At least in those two cases, there's an alternative - the stuff Jeff
Foster added to allow multiple "data sources" for a given packet.
You allocate a chunk of memory for the uncompressed/decrypted data and
create a new top-level tvbuff for it; in Ethereal, if the
currently-selected packet has multiple data sources, the hex dump pane
has multiple tabs, to select the different data sources - "Frame" is the
raw frame data, and the names of the other tabs are the names of the
other data sources, as assigned by the creator of the data sources.
See, for example, the Wellfleet compression protocol code (packet-wcp.c)

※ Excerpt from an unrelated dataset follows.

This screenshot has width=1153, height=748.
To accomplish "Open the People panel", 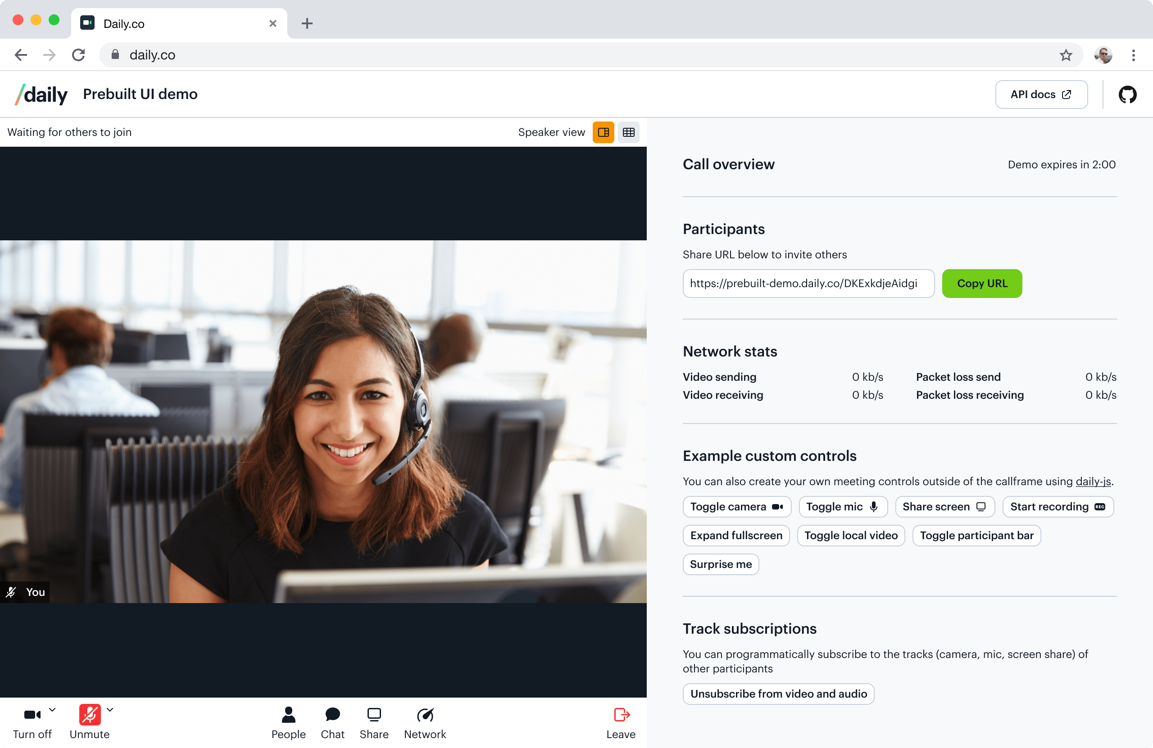I will point(288,722).
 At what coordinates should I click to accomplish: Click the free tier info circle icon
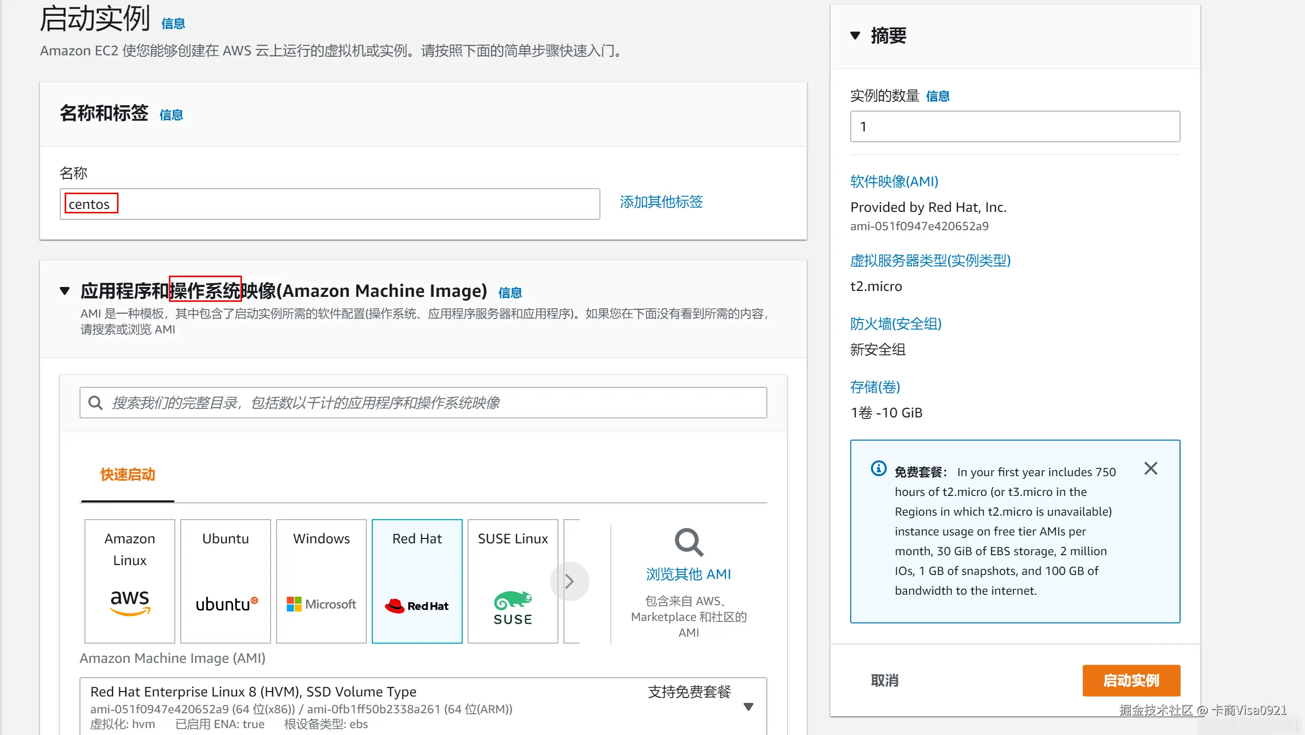coord(878,468)
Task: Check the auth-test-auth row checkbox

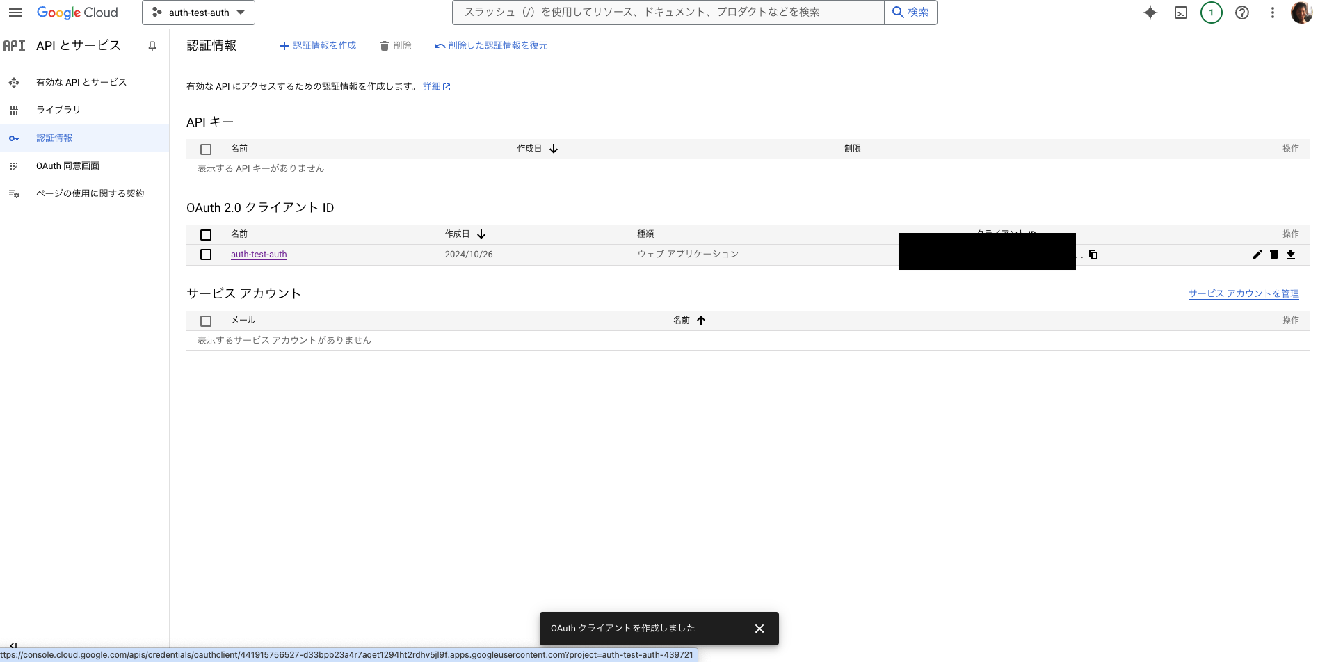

and the ICQ code (packet-icq.c) - the former shows the decompressed data
as another data source, and the latter shows the decrypted data as
another data source.
The protocol tree, in both cases, for the frame containing compressed or
encrypted data shows not only the part of the raw frame data that is
neither compressed nor encrypted, but also shows the contents of the
compressed or encrypted part, after decompression and decryption.
Selecting a field selects the notebook page for the data source whence
the data in that field came.
So, as long as there's no reassembly of any sort, you don't need virtual
frames to handle compressed or encrypted data - the regular non-virtual
frame can show the uncompressed or decrypted version of the data just fine.